アーク・グラディウスで味方を救ったハヤウェイは意識不明の病床。少しは殊勝な態度になるかと思われたプリーシアだが、自分のせいだと思い込んだんだろう、いわゆるレイプ目状態で街をさまよい、本当に男二人にレイプされそうな目に遭う。
割って入ったのはアクティだったか?盛大に自爆して役立たずだったが、もう少し事が進んでから出て欲しかったと思うのは不謹慎だろうか。
今回のメインはプリーシアを助けたテレサ。単なるトマト栽培が得意な修道女にしては腕が立つ。

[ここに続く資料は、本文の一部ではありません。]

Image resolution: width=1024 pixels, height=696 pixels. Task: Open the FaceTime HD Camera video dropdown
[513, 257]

プリーシアのペンダント見て何かわかった様子だし、回想シーンで子供たちと怪しげな研究施設が登場したから、何らかの過去から逃げてここにいるのだろうと想像される。誰かが教会を訪れ、多分同じ人物(クレジットだと新キャラのエコーか?)がキザーロフの元を訪ねたから、テレサもエコーも過去に共通点を持つ元騎士なのかもしれない。
テレサがトマトを施した子供たち(孤児なのだろうか)からクロスをプレゼントされ、反射的に払いのけたのも過去に子供や信仰に関する忌まわしい記憶でもあるのかもしれない。

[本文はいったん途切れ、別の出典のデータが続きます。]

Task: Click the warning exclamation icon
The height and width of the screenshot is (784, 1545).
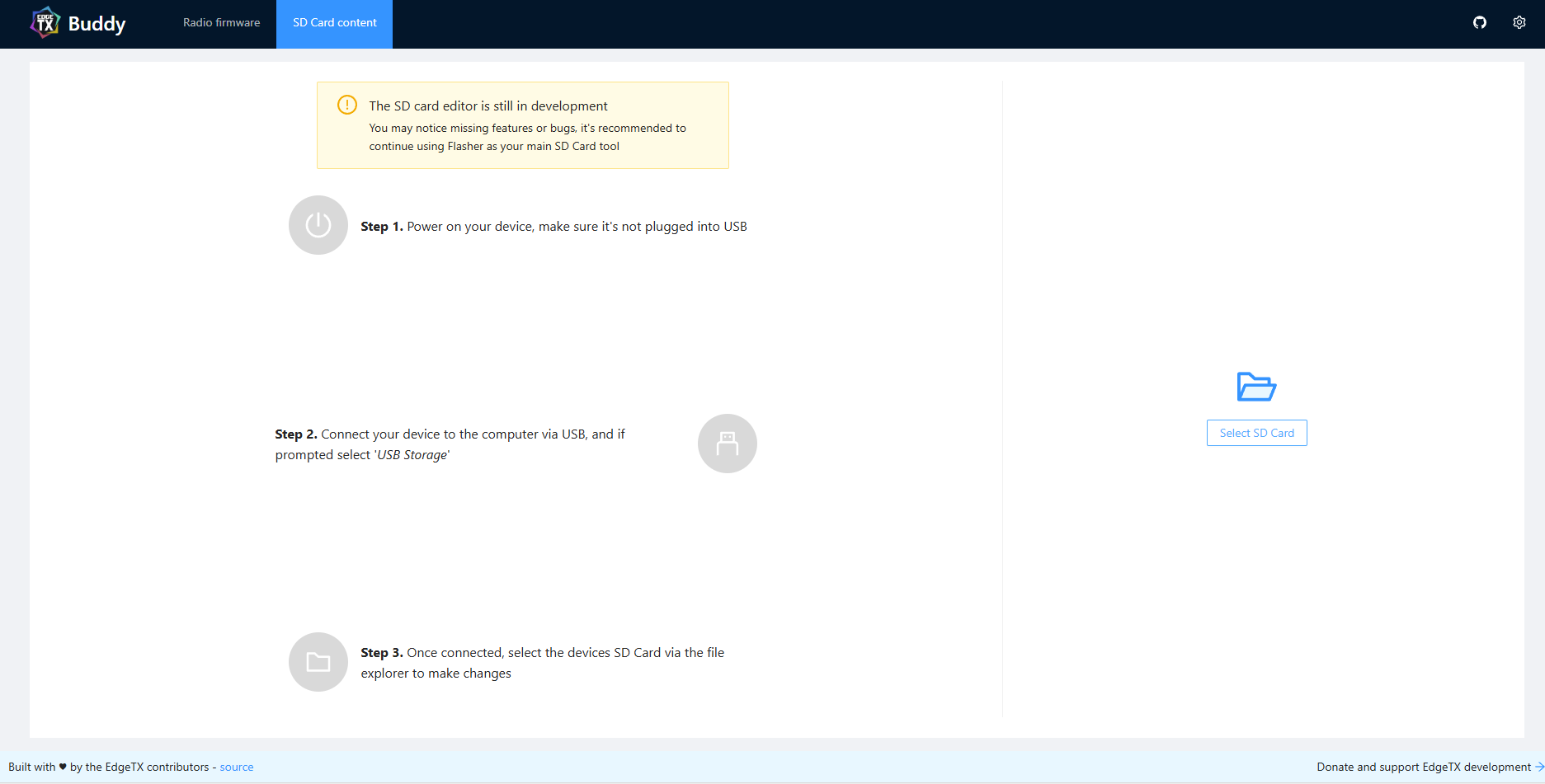Action: pyautogui.click(x=346, y=105)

過去シーンの培養器にあったのは「天使」のもとなのだろうか?
そんなテレサの元に身を寄せたプリーシア。
プリーシアの何かを守りたいという自己犠牲の下の自己欺瞞を、トマトの生育に比喩されてテレサから切って捨てられるのは、何だか哀れだ。
プリーシアの成長物語にフォーカスされたパートは、ゲーム原作のシリーズ構成の成せる業か、もたついた感じになる。

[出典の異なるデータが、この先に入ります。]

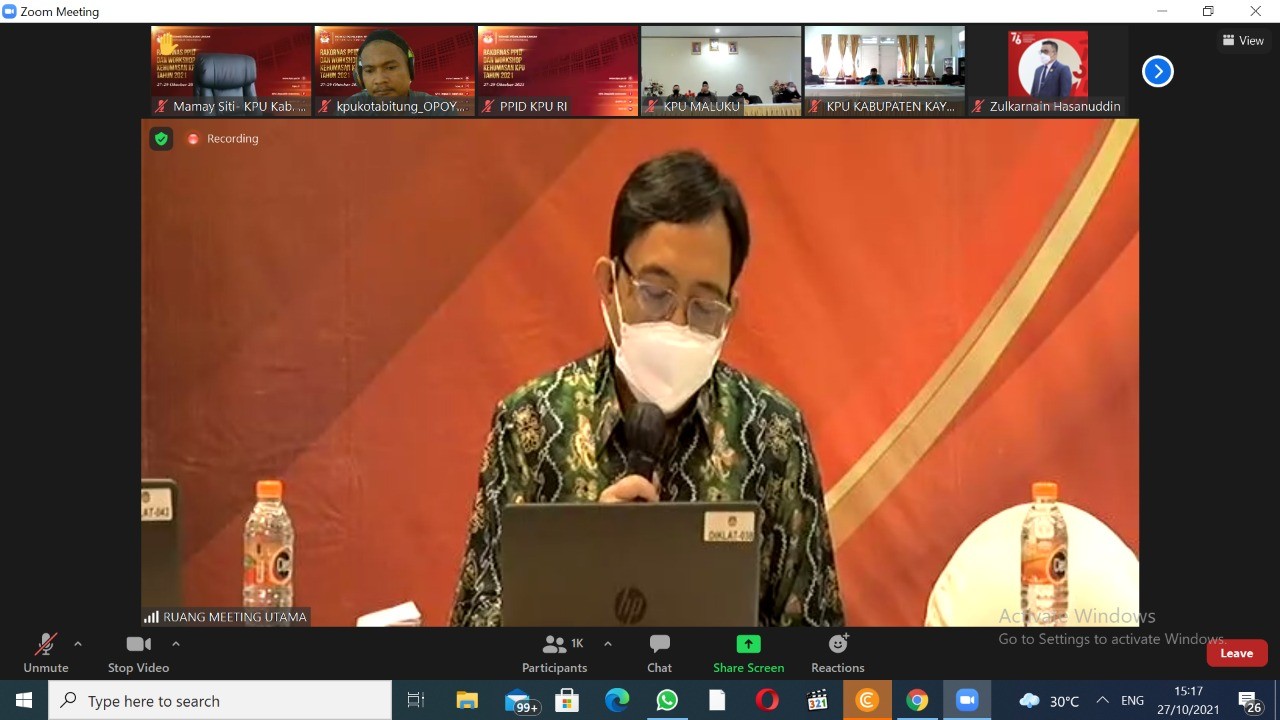Open Google Chrome from the taskbar
The width and height of the screenshot is (1280, 720).
click(917, 700)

ある意味ではハヤウェイも主人公だから、シナリオの融合が難しいのかもしれない。
そういえばブリジットがハヤウェイを王位継承者だと確信したようだが、アーク・グラディウスを使った活躍で誤解したのだろうか?最初は行方不明のお姫様を探すのが任務ではなかったっけ?
視聴者のミスリードを仕掛けたんだろうか?
リッテ先生も時折見せる表情で、メガネの奥に潜ませた秘密を持っていそう。
脚本:米村玲香、絵コンテ:大張正己、演出:黒田晃一郎
アニメーション制作はアゼータ・ピクチャーズのグロス。